A year later, Suha’s mum takes her to stay with grandma during the holidays while she has to get back to work. Suha isn’t very happy about it, but the blow is softened by the fact she’s finally getting a little dog named “Night” who is the last of grandma’s puppies seeing as her own dog passed away shortly after giving birth. Playing on the beach, Suha is drawn to a strange stone and takes it home only for a weird little man with a star on his head to break into her room and steal it. The man, who turns out to be called Om (Jeon Tae-yeol), is an “Astro Gardener” charged with looking after the darkness to ensure that the stars can stay in the sky. It turns out that the planet Pluto (Shin Yong-woo) has gone rogue and left its orbit to become a space pirate hellbent on destroying the darkness to create a universe of light born of the destruction of hundreds of stars.

A universe of light in which there is no more loneliness or pain might sound very attractive, but where there’s no sorrow there can be no joy. Since her father’s death, Suha has been deathly afraid of “the dark”, sleeping with the light on and only venturing out in the middle of the night when her dog chases out after Om, which is how she winds up discovering the Astro Garden.
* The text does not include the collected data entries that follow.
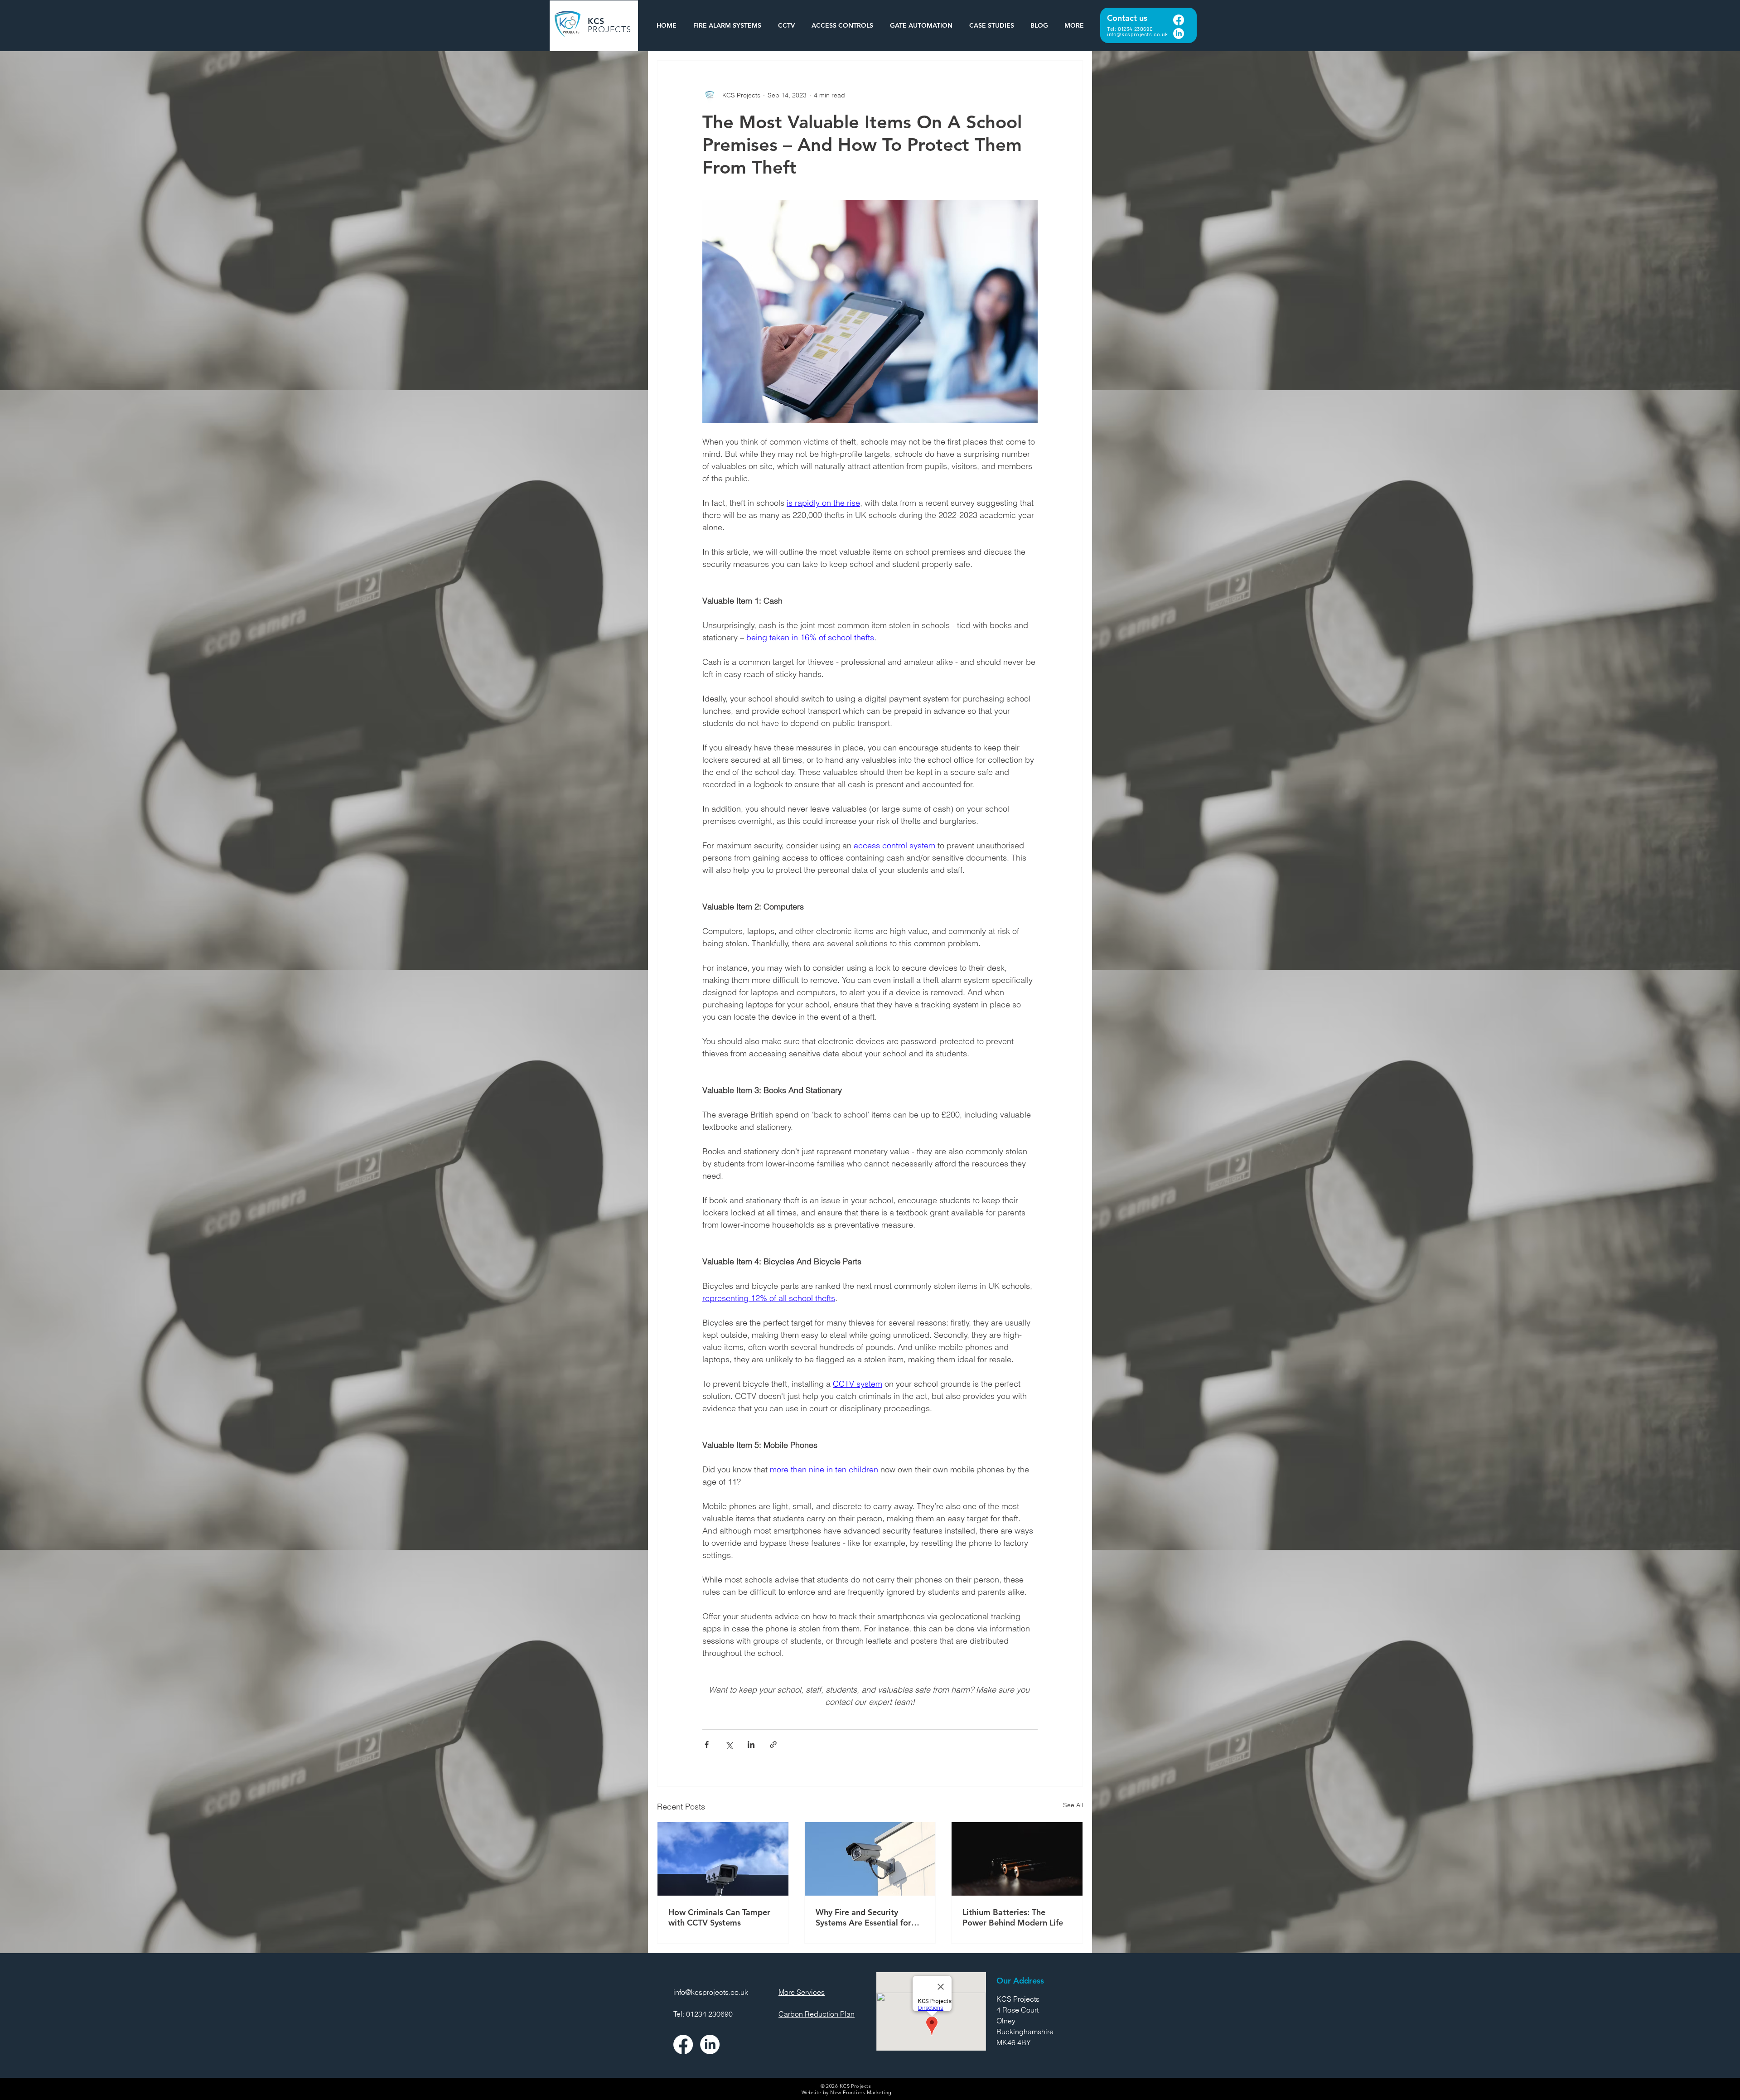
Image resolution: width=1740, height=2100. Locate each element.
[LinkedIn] (1178, 33)
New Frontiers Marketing (860, 2092)
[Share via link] (773, 1744)
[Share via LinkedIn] (751, 1744)
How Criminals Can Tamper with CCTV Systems (719, 1917)
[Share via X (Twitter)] (729, 1744)
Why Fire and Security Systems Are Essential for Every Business (863, 1917)
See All (1073, 1805)
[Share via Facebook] (706, 1744)
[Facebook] (1178, 20)
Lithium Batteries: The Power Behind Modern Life (1012, 1917)
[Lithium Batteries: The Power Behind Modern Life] (1017, 1859)
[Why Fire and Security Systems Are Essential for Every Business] (870, 1859)
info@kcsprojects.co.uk (1137, 34)
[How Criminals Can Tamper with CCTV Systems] (722, 1859)
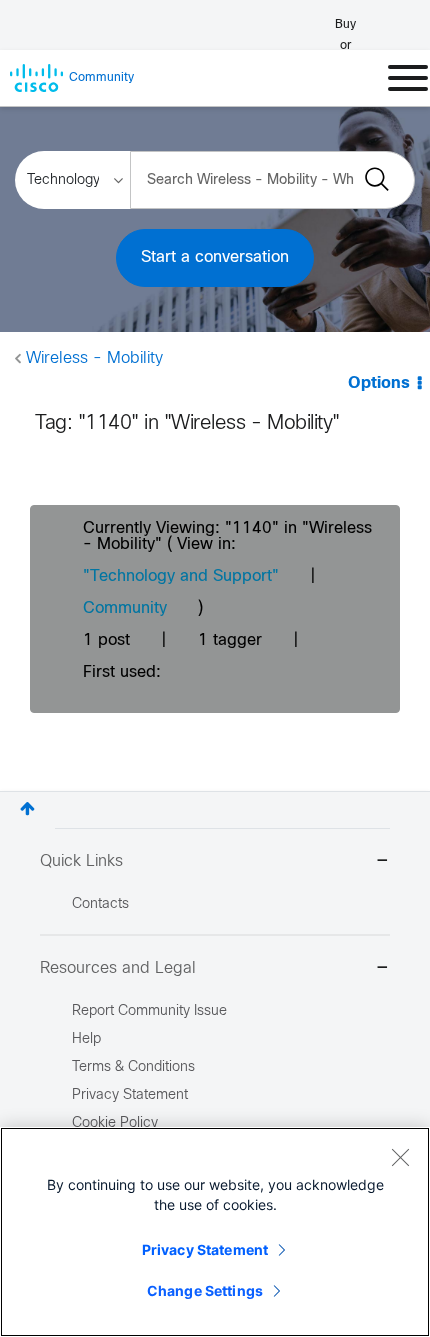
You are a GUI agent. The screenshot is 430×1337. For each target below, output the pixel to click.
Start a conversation (215, 257)
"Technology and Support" (181, 576)
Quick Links (81, 861)
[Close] (400, 1157)
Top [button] (27, 808)
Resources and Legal (118, 968)
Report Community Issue (149, 1011)
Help (86, 1039)
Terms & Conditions (133, 1067)
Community (125, 608)
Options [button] (379, 383)
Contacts (100, 904)
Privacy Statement (205, 1249)
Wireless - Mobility (94, 358)
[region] (215, 1232)
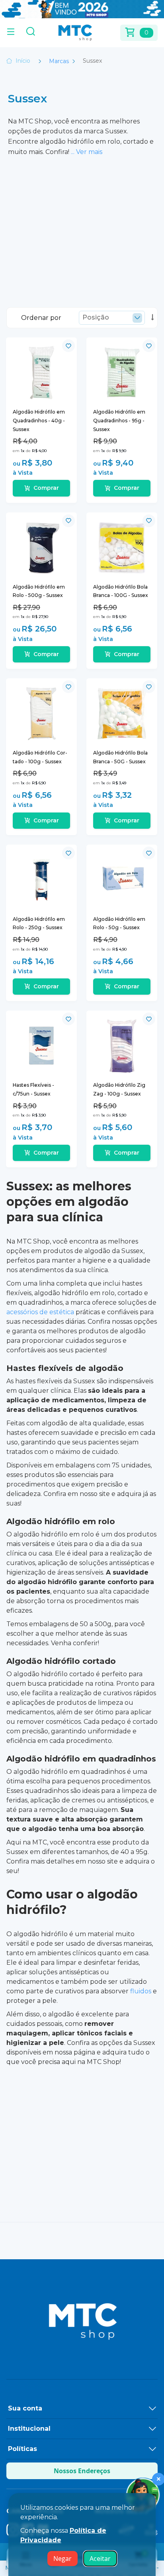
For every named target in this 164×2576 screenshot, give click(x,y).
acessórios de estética (40, 1312)
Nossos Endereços (82, 2470)
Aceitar (100, 2558)
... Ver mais (86, 152)
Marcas (59, 61)
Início (23, 60)
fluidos (140, 1991)
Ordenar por (41, 318)
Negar (62, 2558)
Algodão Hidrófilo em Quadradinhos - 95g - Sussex (119, 420)
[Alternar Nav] (11, 32)
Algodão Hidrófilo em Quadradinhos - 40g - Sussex (39, 420)
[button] (68, 345)
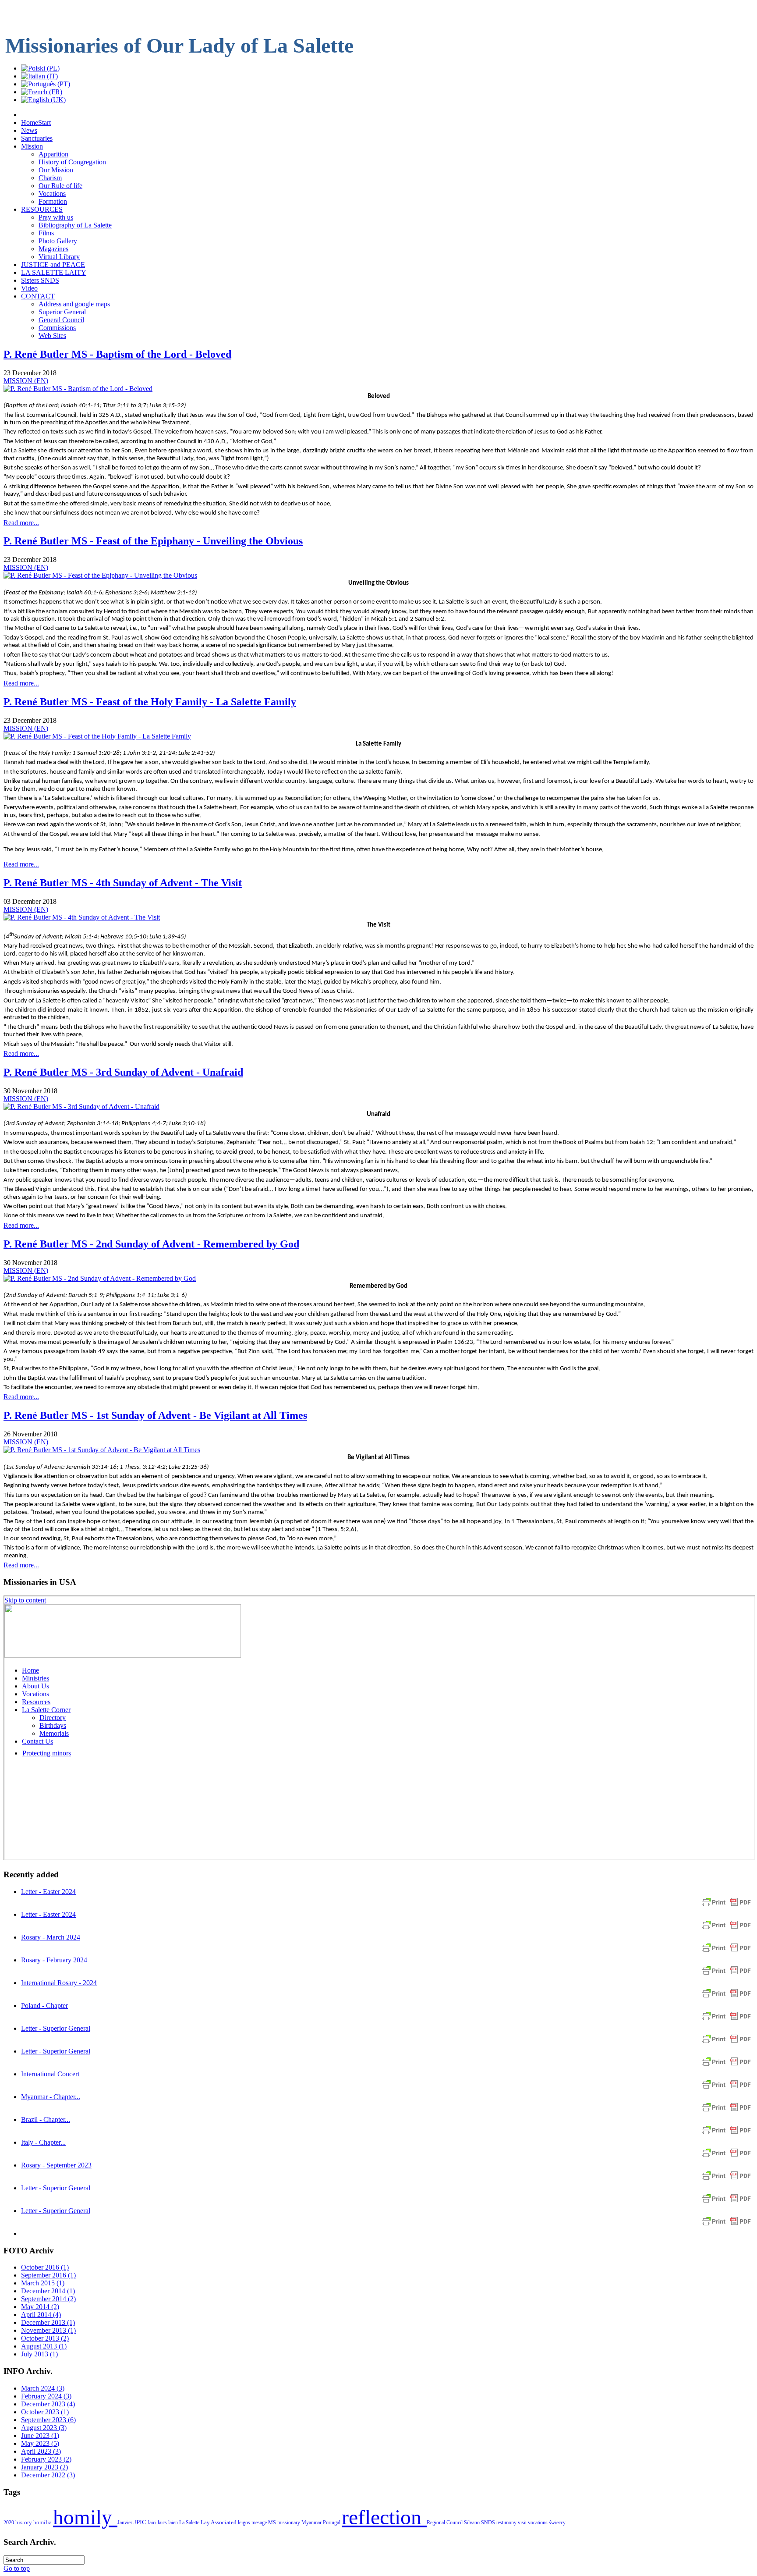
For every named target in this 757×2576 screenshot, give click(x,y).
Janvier (125, 2522)
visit (523, 2522)
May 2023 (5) (40, 2443)
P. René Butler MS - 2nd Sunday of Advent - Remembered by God (151, 1244)
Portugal (332, 2522)
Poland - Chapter (44, 2005)
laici (153, 2522)
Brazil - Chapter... (45, 2119)
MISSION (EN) (26, 380)
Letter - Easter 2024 (48, 1891)
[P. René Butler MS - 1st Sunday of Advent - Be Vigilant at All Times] (102, 1449)
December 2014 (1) (48, 2291)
She isn’t terribly invested in the quest to save the darkness but finds herself swept into it when Pluto’s minions show up and kidnap Night’s shadow which means she has to go and get it back or risk loosing him because, as the repeated metaphor points out, you can’t live as light alone. 

Om warns Suha that Pluto is a no-good rebel out to destroy the universe but because she loses a lot of her memory on his ship, Suha is instantly smitten seeing as it just so happens that Pluto looks exactly like the handsome K-pop idol we see on the poster in her bedroom. Realising that the necklace Suha received from her father is the All-Energy capable of controlling all the darkness in the universe (what teenage girl doesn’t think she can do the same?), Pluto sets out to take it but the snag is that the power can only be transmitted to someone you truly love which is the real gift her father was trying to give her.

Learning to remember her father’s love rather than his loss, Suha rediscovers her sense of confidence and is no longer so afraid of “the dark”. Resolving to be kinder to her mother, she can appreciate life’s light and shade but makes sure to keep in touch with her old friends at the Astro Garden to go tend to her darkness to make sure she can still see the stars. A cheerfully animated tale of a little girl figuring out how to live with grief while becoming embroiled in an interstellar battle to save the universe, Astro Gardner is a surprisingly deep meditation on depression and anxiety in which the heroine rediscovers her sense of self while finding the will to fight for others.


Astro Gardener screens on 2nd November as part of the 2019 London Korean Film Festival.